Wrap the sieve in a function that returns either the boolean array, the list, or both, so callers pick what they need.
For competitive programming, prefer the linear sieve (middle.md) when you also need smallest-prime-factor or a multiplicative function — it is O(n) and gives factorization for free.
Document the bound n clearly; a query for x > n is out of range and must be handled separately (e.g., trial-divide or Miller-Rabin).
Test π(n) against known values: π(10) = 4, π(100) = 25, π(1000) = 168, π(10^6) = 78498.

Edge Cases & Pitfalls¶

n = 0 or n = 1 — there are no primes; return an empty list and do not index out of bounds.
n = 2 — exactly one prime (2). Make sure the loops still mark it correctly.
1 is not prime — and 0 is not prime. Both must be false.
2 is the only even prime — every other even number is crossed out by 2.
Even n — n itself can still be checked; just ensure the array covers index n.
Re-crossing already-crossed multiples — harmless (setting false to false), but starting at p² avoids most of it.
Huge n and memory — n = 10^9 as one byte each is ~1 GB; you must bit-pack or use a segmented sieve (see middle.md).
A single number > n — the sieve cannot answer it; trial-divide it or use Miller-Rabin (topic 08).

Common Mistakes¶

Leaving 1 (or 0) marked prime — the classic off-by-one; explicitly clear both.
Starting the inner loop at 2p — correct but slow; start at p*p.
Running the outer loop all the way to n — wasteful; stop at √n (p*p <= n).
Sizing the array n instead of n+1 — index n overflows or is silently dropped.
Overflow in p*p — for large n, p*p can exceed 32-bit range; use 64-bit.
Using a slow per-element inner loop in Python — prefer slice assignment.
Confusing the sieve with primality of one big number — sieving is for ranges up to n, not a lone 10^18.

Cheat Sheet¶

Question	Tool	Note
All primes up to `n`	Sieve of Eratosthenes	`O(n log log n)`
Is `x` prime? (`x ≤ n`, many queries)	precomputed `isPrime[x]`	`O(1)` each
Count primes `≤ n`	sieve + count `true`	`π(n)`
Factor every `x ≤ n` fast	smallest-prime-factor sieve	see `middle.md`
Range `[L, R]`, huge `R`	segmented sieve	see `middle.md`
Primes in `O(n)` exactly	linear (Euler) sieve	see `middle.md`
One big number `> n`	Miller-Rabin	see topic `08`

Core algorithm:

sieve(n):
    isPrime[0..n] = true; isPrime[0] = isPrime[1] = false
    for p = 2; p*p <= n; p++:
        if isPrime[p]:
            for m = p*p; m <= n; m += p:
                isPrime[m] = false
    return isPrime
# cost: O(n log log n) time, O(n) space

Visual Animation¶

See animation.html for an interactive visualization.

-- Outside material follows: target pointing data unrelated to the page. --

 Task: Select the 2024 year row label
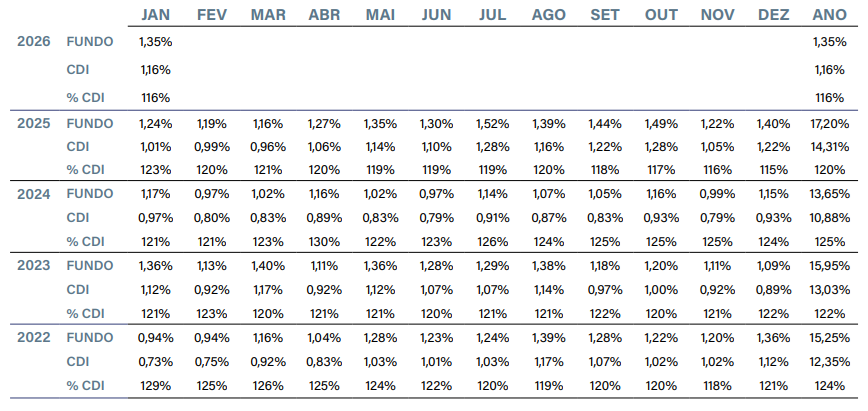click(35, 194)
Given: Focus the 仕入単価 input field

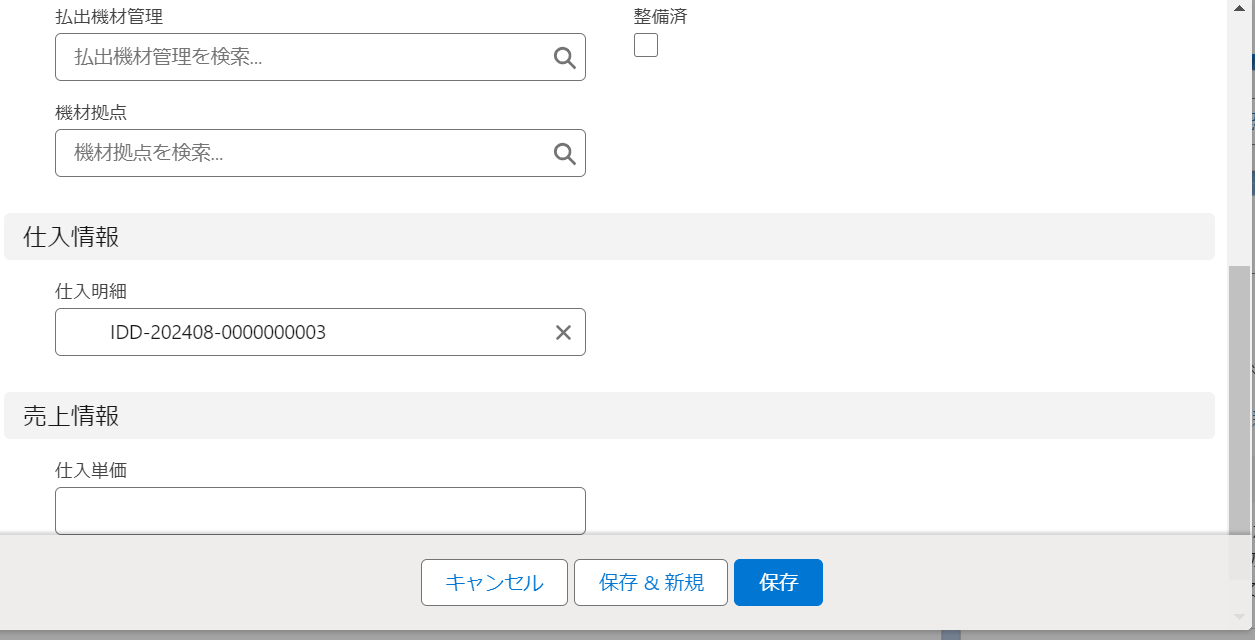Looking at the screenshot, I should coord(320,511).
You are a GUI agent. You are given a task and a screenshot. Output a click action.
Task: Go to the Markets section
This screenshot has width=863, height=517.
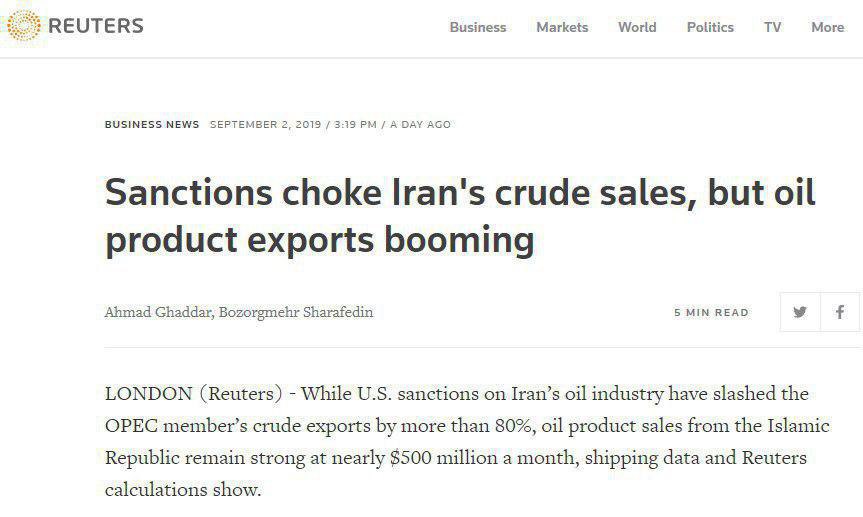[x=562, y=27]
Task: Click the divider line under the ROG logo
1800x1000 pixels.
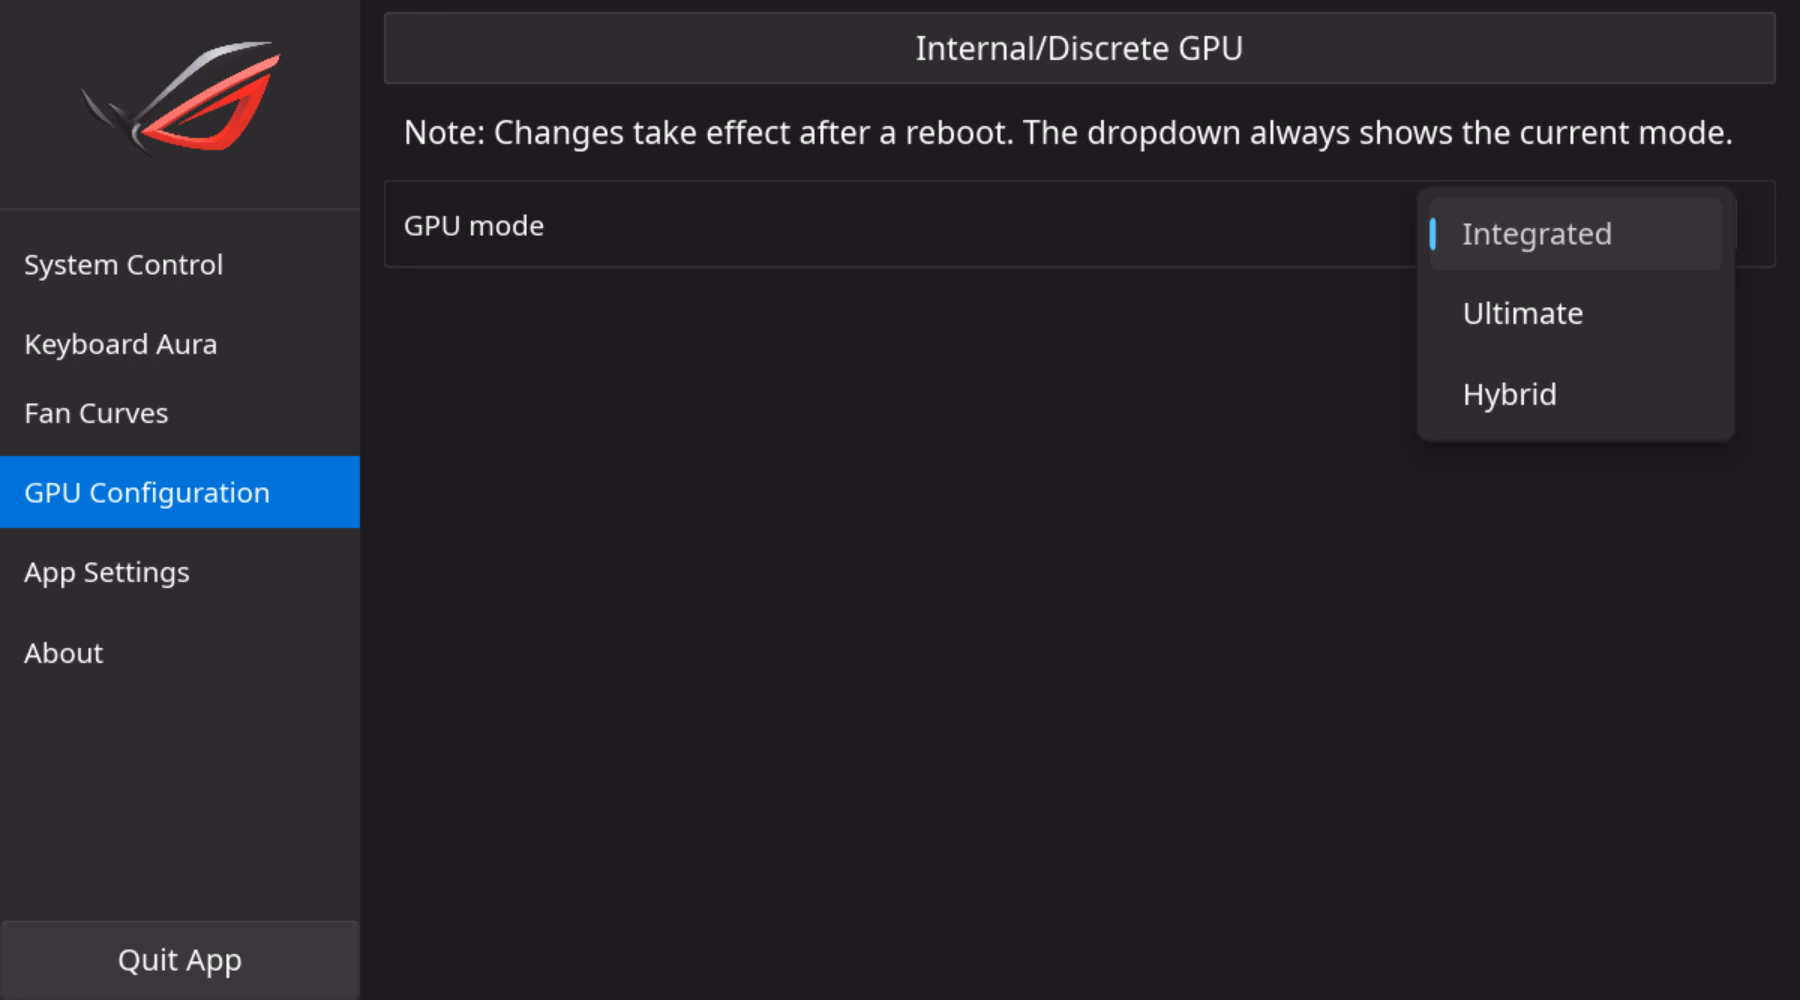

The animation demonstrates: - A grid of numbers from 2 to n, all initially "prime" (lit) - Selecting the next surviving number as a prime, then striking out its multiples starting at p² - Primes lighting up in green as they are confirmed, composites fading as they are crossed out - Play / Pause / Step controls and an editable n to watch the sieve build the prime list

Summary¶

The Sieve of Eratosthenes finds every prime up to n by assuming all numbers are prime and crossing out the multiples of each prime in turn. Two small optimizations — starting the cross-out at p² and stopping the outer loop at √n — make it run in O(n log log n), which is effectively linear because log log n barely grows. After sieving you get O(1) primality queries, the full prime list, and the foundation for fast factorization and number-theoretic precomputation. The deadly bugs are tiny: forgetting that 0 and 1 are not prime, sizing the array n instead of n+1, and starting the inner loop too early. Master those, and you have the single most useful precomputation tool in number theory. The faster O(n) linear sieve with smallest-prime-factor, and the segmented sieve for huge ranges, are waiting in middle.md.